Careem operates in 120 cities across 15 countries. Uber plans to buy Careem’s entire business (including in Egypt, Jordan, Pakistan, Saudi Arabia and the United Arab Emirates). The acquisition is important because Uber recently retreated from overseas markets in China, Russia and Southeast Asia. Therefore, acquiring Careem will allow Uber to gain a foothold in countries where it doesn’t have a significant presence and it can enter new markets in countries like Iraq and Morocco.
The deal comes ahead of Uber’s initial public offering (IPO) this month, which is expected to value the company at a staggering £92bn. Buying Careem could help Uber look more attractive to potential investors and boost profits.
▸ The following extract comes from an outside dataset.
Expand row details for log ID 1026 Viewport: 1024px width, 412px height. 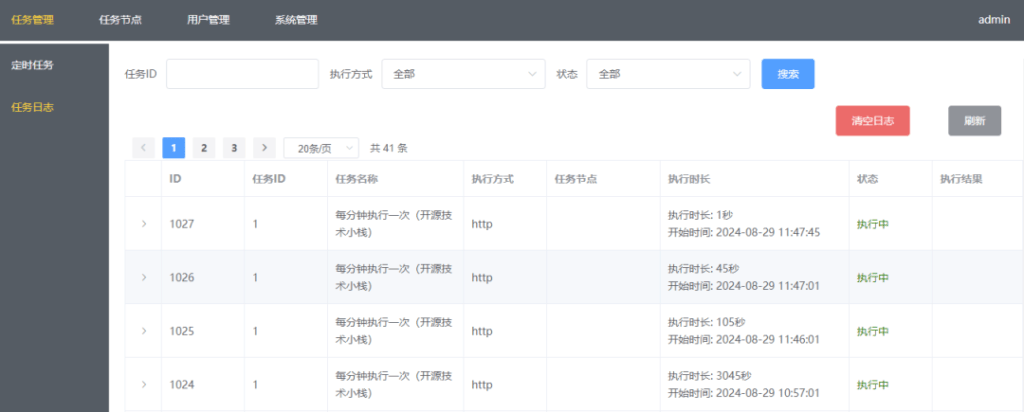coord(143,277)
Once acquired, Careem will operate as a wholly owned subsidiary of Uber.
What’s the big picture effect?
Careem has been hugely successful in the Middle East because it operates in a developing mobile technology market. Its ride-hailing app improved access to public transportation, while its food delivery service provided increased social benefits to a region which was quite unaccustomed to online services. Partnering with Uber will allow Careem to expand to a greater scale. The companies could develop a ‘super app’ which combines Uber and Careem’s delivery services, provides greater payment options and expands transportation access to consumers on an increasingly global scale.
Allowing Careem to operate independently is an intelligent decision by Uber. The technology company knows Careem’s competitive advantage lies in its understanding of the Middle Eastern region and culture. For example, Careem’s brand name is derived from the Arabic word ‘generous’, its app accommodates several Middle Eastern languages and its marketing is conducted in a regionally-conscious manner. Also, the loyalty that Careem’s customers hold for its services provides stiff competition for Uber in the region. These represent some of the business issues that Uber would have considered before deciding to make the deal.
However, the acquisition may face regulatory scrutiny. The deal combines two of the largest ride-hailing companies in the world. This regional market dominance would allow Uber and Careem to raise prices and have the power to pay low wages to drivers. If it passes the scrutiny of the regulators, the deal is anticipated to close in the first quarter of 2020.